### Reading passage
- - - - - - -
# My mice are fighting



## Tinkers Mousery (Feb 20, 2011)

Hi there just need some advice. i have 5 girls in the same tank and they have been together since 4 weeks of age. they are now allmost 7 weeks old and last night they started fighting. i have had to seperate 2 girls from the tank as they keep trying to mate with the other girls and are pulling the fur out of the other girls. y is this??? Also i have 2 males that were kept together then they were put into 2 seperate tanks with 2 females each to mate. now it is time for me to seperate the boys from the girls but shall i keep them in seperate tanks on their an i put the 2 males back together??? i am worried about them fighting. thanks


----------



## AnnB (Jan 14, 2011)

I would be inclined not to put the males back together as the likelihood of them fighting now will be quite high. It's more unusual for the girls to be bickering to the extent that they are pulling out fur though.


----------



## Tinkers Mousery (Feb 20, 2011)

ok thanks. i will keep my males seperate. but i want to try and get my girls to all live together. Also i have 1 female that has given birth in a tank on her own....once her babies are old enough to leave her will she be ok to go back in the tank with my other girls?


----------



## racingmouse (Jan 12, 2011)

I agree with Ann regarding your males. Once you seperate male mice, it means they have to stay that way and only be used as stud bucks. They would almost certainly fight now and it`s not ever worth that risk. But if you breed mice then your going to have males living singly as a result unless any offspring are kept together as pets.

It`s difficult to say what`s going on with your females, especially if they have always been together since birth. Does`nt sound good though so seperating the trouble makers was a good move. One of my females humps the older one (and she`s smaller!), but it`s not a constant thing and not aggressive. I keep a close eye on them anyway and if I hear one squeaking, I always go over to make sure things are okay and one is`nt becoming a bully.

I would say take things slow and keep the harmony. Switching and changing mice from one tank to another from time to time will almost certainly cause friction. But a group that have always been together should`nt really become overly aggressive, although it does and can happen sometimes sadly. Just try and pair up the ones causing the problems and see if that helps. It depends how often you change things. Sometimes females can be as bad as males if you get a one that does`nt fit in.
- - - - - - -
### Data block
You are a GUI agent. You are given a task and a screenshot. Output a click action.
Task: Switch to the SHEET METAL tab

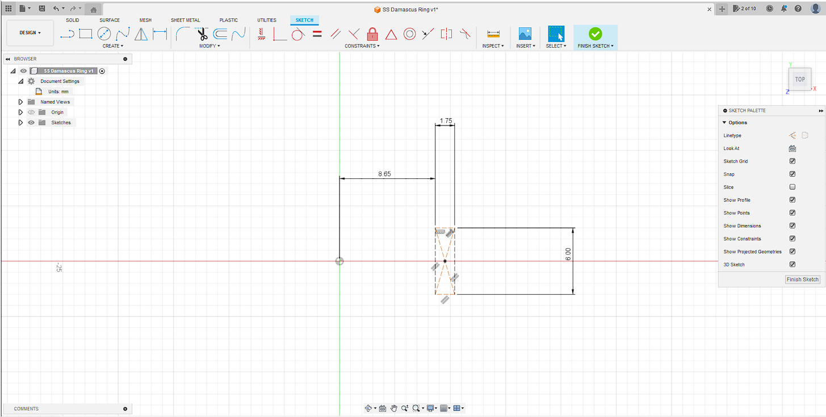(186, 20)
- - - - - - -
### Directive 1
In the thread about fighting mice, how old were the five females when they started fighting?
### Directive 2
Reproduce a passage from the thread about fighting mice word for word, starting at the words "Hi there just" and ending after the words "out fur though.".
The listing has no connection to the thread about fighting mice.

### Problem solution 1
They were almost 7 weeks old.

### Problem solution 2
Hi there just need some advice. i have 5 girls in the same tank and they have been together since 4 weeks of age. they are now allmost 7 weeks old and last night they started fighting. i have had to seperate 2 girls from the tank as they keep trying to mate with the other girls and are pulling the fur out of the other girls. y is this??? Also i have 2 males that were kept together then they were put into 2 seperate tanks with 2 females each to mate. now it is time for me to seperate the boys from the girls but shall i keep them in seperate tanks on their an i put the 2 males back together??? i am worried about them fighting. thanks


----------



## AnnB (Jan 14, 2011)

I would be inclined not to put the males back together as the likelihood of them fighting now will be quite high. It's more unusual for the girls to be bickering to the extent that they are pulling out fur though.